この記事では、巷で話題の「まじん式プロンプトv3」について、その概要から具体的な使い方、注意点までを詳しく解説します。
そもそも「まじん式プロンプト」とは?
まじん式プロンプトとは、Geminiに作成したいスライドの情報を指示し、Googleスライドの構成要素(タイトル、本文など)を整理して出力させ、その出力をGASで自動的にスライドに変換してくれる、まじん氏が考案したシステムのことです。
まじん氏note↓↓
【究極】まじん式プロンプトv3
従来のスライド作成は、構成案を考え、各スライドのテキストを書き、適切な画像を探すという、時間と手間のかかる作業でした。しかし、この仕組みを使えば、「〇〇についてのプレゼン資料を10枚作って」といった簡単な指示から、Geminiが構成案、テキストを生成し、一瞬でスライドのドラフト(下書き)を完成させてくれます。
また、このツールの最大の特徴となるのが「すべての処理がGoogle Workspace環境内で完結する」という点です。他にもGammaやイルシルといったスライドを自動生成するAIツールは存在しますが、セキュリティの観点から社内での利用が承認されないケースが少なくありません。

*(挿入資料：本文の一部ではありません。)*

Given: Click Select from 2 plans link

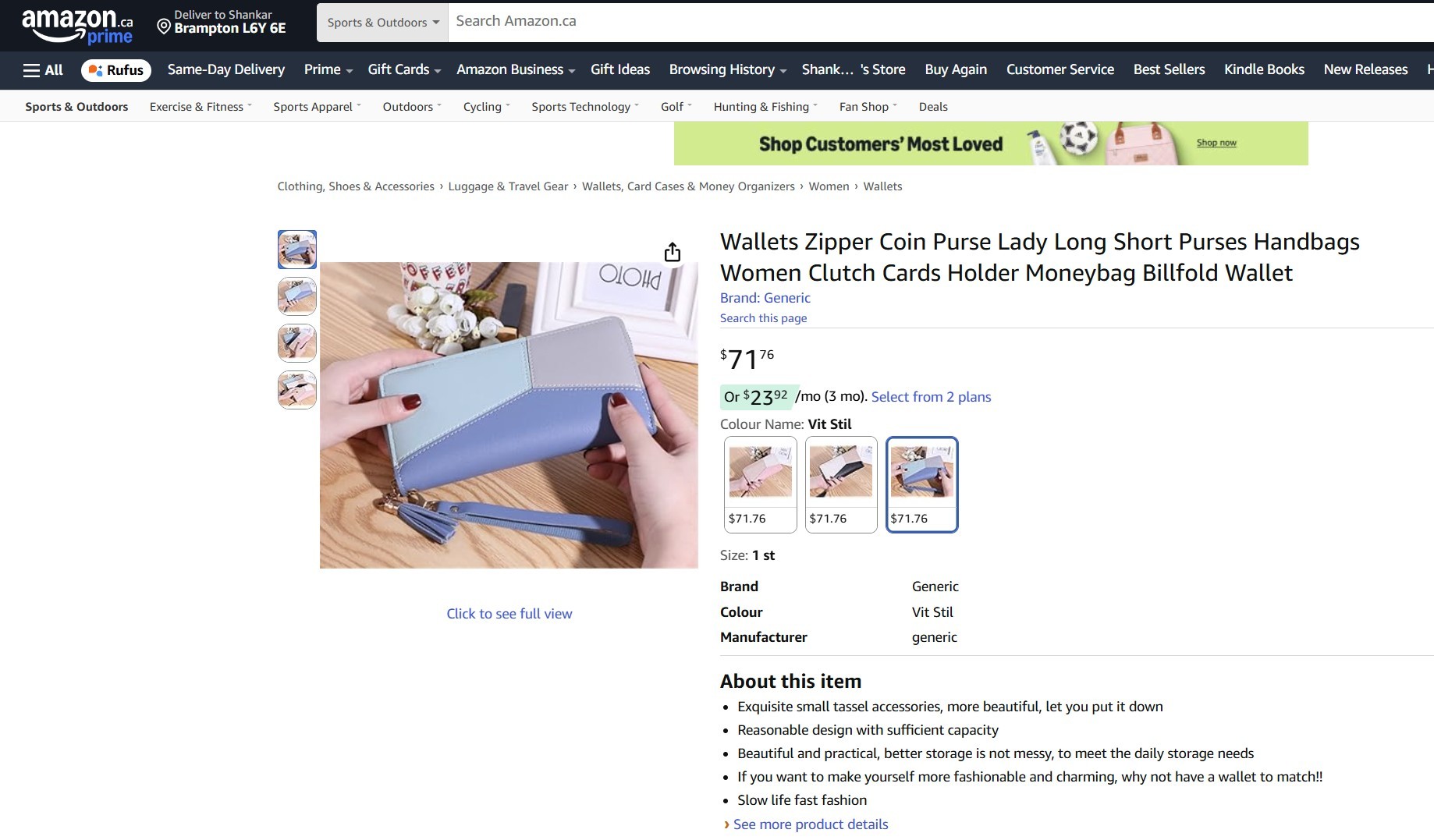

その点、まじん式プロンプトは入力した情報や生成されたスライドがGoogleアカウントの共有範囲外に出ることがないため、安心して使用することができます。
何が変わったの?
v1からv3までの主な特徴や変更点は以下の通りです。
機能項目 | v1 | v2 | v3 |
---|---|---|---|
アーキテクチャ | 単一プロンプト | 単一プロンプト | GASウェブアプリ+Gem |
Gemini互換性 | Gemini 2.5 Pro(推奨) | Gemini 2.5 Pro(推奨) | 無料版Geminiに対応 |
プロンプトサイズ | 未公開 | 約95,000文字 | 約15,000文字 |
セットアップ方法 | Geminiにプロンプトを貼付 | Geminiにプロンプトを貼付 | Gem作成+GASデプロイ |
APIキー | 不要 | 不要 | 不要 |
主要機能 | 13パターン | 19パターン | 28パターン、ウェブアプリUI |
主な制約 | エラー率が高い | 無料版GeminiではGem登録不可 | 初回セットアップが必要 |
これまでのバージョンでも高品質なスライド作成は可能でしたが、「v3」における特筆すべき進化のポイントは、なんといってもスライドパターンが全28種類に増え、専用Webアプリからスライドの装飾変更が可能になり、無料版GeminiでもGemに登録できるようになったという点です。
「まじん式プロンプトv3」使ってみた
まじん式プロンプトv3を使用するには、まずGemとGoogle Apps Script(GAS)によるWebアプリの作成が必要になります。まじん氏による解説動画も参考にしてください。
まじん氏YouTube「初期設定手順」↓↓
①ファイルをダウンロード
まじん氏noteより必要なファイルをダウンロードします。
- system prompt_v3.md
- コード.gs.txt
- index.html.txt
- appsscript.json.txt
②Gemを作成
Geminiを開き、左サイドメニューから「Gemを表示」→「+Gemを作成」でGem作成画面を開きます。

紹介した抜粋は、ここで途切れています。